[Stored items]
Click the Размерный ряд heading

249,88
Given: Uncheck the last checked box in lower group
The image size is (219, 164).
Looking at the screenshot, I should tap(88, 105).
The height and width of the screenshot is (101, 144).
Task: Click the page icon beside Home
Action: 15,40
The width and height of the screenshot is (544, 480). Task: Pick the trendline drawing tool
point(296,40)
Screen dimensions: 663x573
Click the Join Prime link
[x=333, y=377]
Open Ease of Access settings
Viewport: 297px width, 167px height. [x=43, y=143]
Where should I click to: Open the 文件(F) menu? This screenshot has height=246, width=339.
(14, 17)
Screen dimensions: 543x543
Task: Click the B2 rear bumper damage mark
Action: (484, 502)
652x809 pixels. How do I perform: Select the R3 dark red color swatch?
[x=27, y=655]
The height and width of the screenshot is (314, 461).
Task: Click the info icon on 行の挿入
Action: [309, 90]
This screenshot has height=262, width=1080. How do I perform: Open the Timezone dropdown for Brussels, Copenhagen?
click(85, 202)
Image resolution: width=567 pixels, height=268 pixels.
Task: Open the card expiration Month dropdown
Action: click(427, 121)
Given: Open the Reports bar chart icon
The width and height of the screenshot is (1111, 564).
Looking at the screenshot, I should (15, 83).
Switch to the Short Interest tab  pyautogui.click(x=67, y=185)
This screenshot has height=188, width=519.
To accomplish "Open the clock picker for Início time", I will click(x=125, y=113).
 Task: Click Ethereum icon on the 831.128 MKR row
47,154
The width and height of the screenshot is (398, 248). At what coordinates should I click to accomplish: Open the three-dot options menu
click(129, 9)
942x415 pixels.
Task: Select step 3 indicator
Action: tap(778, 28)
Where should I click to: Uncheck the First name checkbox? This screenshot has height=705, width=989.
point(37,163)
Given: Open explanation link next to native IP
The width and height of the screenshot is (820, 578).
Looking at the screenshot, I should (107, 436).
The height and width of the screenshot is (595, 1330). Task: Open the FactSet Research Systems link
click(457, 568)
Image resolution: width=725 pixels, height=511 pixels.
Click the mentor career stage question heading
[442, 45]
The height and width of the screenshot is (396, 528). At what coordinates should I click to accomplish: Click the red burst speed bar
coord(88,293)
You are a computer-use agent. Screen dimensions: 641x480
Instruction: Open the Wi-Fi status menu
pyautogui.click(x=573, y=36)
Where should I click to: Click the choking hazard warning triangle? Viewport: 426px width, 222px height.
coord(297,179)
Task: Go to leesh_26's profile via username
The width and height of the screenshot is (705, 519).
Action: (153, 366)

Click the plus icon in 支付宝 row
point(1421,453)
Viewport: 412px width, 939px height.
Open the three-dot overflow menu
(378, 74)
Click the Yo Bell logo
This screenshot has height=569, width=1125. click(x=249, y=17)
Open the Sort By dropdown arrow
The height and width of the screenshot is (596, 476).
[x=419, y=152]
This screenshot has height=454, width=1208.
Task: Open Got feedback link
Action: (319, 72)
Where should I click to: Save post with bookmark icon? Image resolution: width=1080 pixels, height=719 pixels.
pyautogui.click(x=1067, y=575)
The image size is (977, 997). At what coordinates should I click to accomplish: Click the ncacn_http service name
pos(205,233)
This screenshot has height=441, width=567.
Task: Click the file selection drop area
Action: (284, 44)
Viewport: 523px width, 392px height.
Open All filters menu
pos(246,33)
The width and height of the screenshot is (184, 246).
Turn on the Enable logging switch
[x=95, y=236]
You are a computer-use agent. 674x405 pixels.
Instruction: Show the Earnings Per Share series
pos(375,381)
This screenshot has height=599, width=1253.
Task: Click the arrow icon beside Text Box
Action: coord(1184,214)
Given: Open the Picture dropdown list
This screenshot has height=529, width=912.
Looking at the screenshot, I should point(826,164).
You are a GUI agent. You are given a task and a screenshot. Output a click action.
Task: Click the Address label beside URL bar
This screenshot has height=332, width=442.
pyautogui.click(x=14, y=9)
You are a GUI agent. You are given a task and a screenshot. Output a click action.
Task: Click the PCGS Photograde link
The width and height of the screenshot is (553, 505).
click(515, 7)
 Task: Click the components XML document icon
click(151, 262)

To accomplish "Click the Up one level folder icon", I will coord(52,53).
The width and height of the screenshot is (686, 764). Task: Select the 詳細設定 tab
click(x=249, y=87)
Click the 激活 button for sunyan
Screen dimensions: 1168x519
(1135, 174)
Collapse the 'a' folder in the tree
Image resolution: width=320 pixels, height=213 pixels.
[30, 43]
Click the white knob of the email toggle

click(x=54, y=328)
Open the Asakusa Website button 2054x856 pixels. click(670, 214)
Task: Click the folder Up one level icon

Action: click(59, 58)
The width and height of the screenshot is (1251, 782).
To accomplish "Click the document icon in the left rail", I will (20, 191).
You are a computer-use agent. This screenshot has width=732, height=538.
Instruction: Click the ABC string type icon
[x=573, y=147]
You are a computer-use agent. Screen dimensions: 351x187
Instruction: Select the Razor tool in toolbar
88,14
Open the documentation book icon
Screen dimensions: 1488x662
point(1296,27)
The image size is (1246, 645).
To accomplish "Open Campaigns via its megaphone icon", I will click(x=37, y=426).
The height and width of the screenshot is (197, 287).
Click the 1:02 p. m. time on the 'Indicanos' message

■ Task item
All of the data is to be written out again, word for word.

■ Task output
Click the Размерный ряд heading

249,88
Given: Uncheck the last checked box in lower group
The image size is (219, 164).
Looking at the screenshot, I should tap(88, 105).
The height and width of the screenshot is (101, 144).
Task: Click the page icon beside Home
Action: 15,40
The width and height of the screenshot is (544, 480). Task: Pick the trendline drawing tool
point(296,40)
Screen dimensions: 663x573
Click the Join Prime link
[x=333, y=377]
Open Ease of Access settings
Viewport: 297px width, 167px height. [x=43, y=143]
Where should I click to: Open the 文件(F) menu? This screenshot has height=246, width=339.
(14, 17)
Screen dimensions: 543x543
Task: Click the B2 rear bumper damage mark
Action: (484, 502)
652x809 pixels. How do I perform: Select the R3 dark red color swatch?
[x=27, y=655]
The height and width of the screenshot is (314, 461).
Task: Click the info icon on 行の挿入
Action: [309, 90]
This screenshot has height=262, width=1080. How do I perform: Open the Timezone dropdown for Brussels, Copenhagen?
click(85, 202)
Image resolution: width=567 pixels, height=268 pixels.
Task: Open the card expiration Month dropdown
Action: click(427, 121)
Given: Open the Reports bar chart icon
The width and height of the screenshot is (1111, 564).
Looking at the screenshot, I should (15, 83).
Switch to the Short Interest tab  pyautogui.click(x=67, y=185)
This screenshot has height=188, width=519.
To accomplish "Open the clock picker for Início time", I will click(x=125, y=113).
 Task: Click Ethereum icon on the 831.128 MKR row
47,154
The width and height of the screenshot is (398, 248). At what coordinates should I click to accomplish: Open the three-dot options menu
click(129, 9)
942x415 pixels.
Task: Select step 3 indicator
Action: tap(778, 28)
Where should I click to: Uncheck the First name checkbox? This screenshot has height=705, width=989.
point(37,163)
Given: Open explanation link next to native IP
The width and height of the screenshot is (820, 578).
Looking at the screenshot, I should (107, 436).
The height and width of the screenshot is (595, 1330). Task: Open the FactSet Research Systems link
click(457, 568)
Image resolution: width=725 pixels, height=511 pixels.
Click the mentor career stage question heading
[442, 45]
The height and width of the screenshot is (396, 528). At what coordinates should I click to accomplish: Click the red burst speed bar
coord(88,293)
You are a computer-use agent. Screen dimensions: 641x480
Instruction: Open the Wi-Fi status menu
pyautogui.click(x=573, y=36)
Where should I click to: Click the choking hazard warning triangle? Viewport: 426px width, 222px height.
coord(297,179)
Task: Go to leesh_26's profile via username
The width and height of the screenshot is (705, 519).
Action: (153, 366)

Click the plus icon in 支付宝 row
point(1421,453)
Viewport: 412px width, 939px height.
Open the three-dot overflow menu
(378, 74)
Click the Yo Bell logo
This screenshot has height=569, width=1125. click(x=249, y=17)
Open the Sort By dropdown arrow
The height and width of the screenshot is (596, 476).
[x=419, y=152]
This screenshot has height=454, width=1208.
Task: Open Got feedback link
Action: (319, 72)
Where should I click to: Save post with bookmark icon? Image resolution: width=1080 pixels, height=719 pixels.
pyautogui.click(x=1067, y=575)
The image size is (977, 997). At what coordinates should I click to accomplish: Click the ncacn_http service name
pos(205,233)
This screenshot has height=441, width=567.
Task: Click the file selection drop area
Action: (284, 44)
Viewport: 523px width, 392px height.
Open All filters menu
pos(246,33)
The width and height of the screenshot is (184, 246).
Turn on the Enable logging switch
[x=95, y=236]
You are a computer-use agent. 674x405 pixels.
Instruction: Show the Earnings Per Share series
pos(375,381)
This screenshot has height=599, width=1253.
Task: Click the arrow icon beside Text Box
Action: coord(1184,214)
Given: Open the Picture dropdown list
This screenshot has height=529, width=912.
Looking at the screenshot, I should point(826,164).
You are a GUI agent. You are given a task and a screenshot. Output a click action.
Task: Click the Address label beside URL bar
This screenshot has height=332, width=442.
pyautogui.click(x=14, y=9)
You are a GUI agent. You are given a task and a screenshot. Output a click action.
Task: Click the PCGS Photograde link
The width and height of the screenshot is (553, 505).
click(515, 7)
 Task: Click the components XML document icon
click(151, 262)

To accomplish "Click the Up one level folder icon", I will coord(52,53).
The width and height of the screenshot is (686, 764). Task: Select the 詳細設定 tab
click(x=249, y=87)
Click the 激活 button for sunyan
Screen dimensions: 1168x519
(1135, 174)
Collapse the 'a' folder in the tree
Image resolution: width=320 pixels, height=213 pixels.
[30, 43]
Click the white knob of the email toggle

click(x=54, y=328)
Open the Asakusa Website button 2054x856 pixels. click(670, 214)
Task: Click the folder Up one level icon

Action: click(59, 58)
The width and height of the screenshot is (1251, 782).
To accomplish "Click the document icon in the left rail", I will (20, 191).
You are a computer-use agent. This screenshot has width=732, height=538.
Instruction: Click the ABC string type icon
[x=573, y=147]
You are a computer-use agent. Screen dimensions: 351x187
Instruction: Select the Razor tool in toolbar
88,14
Open the documentation book icon
Screen dimensions: 1488x662
point(1296,27)
The image size is (1246, 645).
To accomplish "Open Campaigns via its megaphone icon", I will click(x=37, y=426).
The height and width of the screenshot is (197, 287).
Click the 1:02 p. m. time on the 'Indicanos' message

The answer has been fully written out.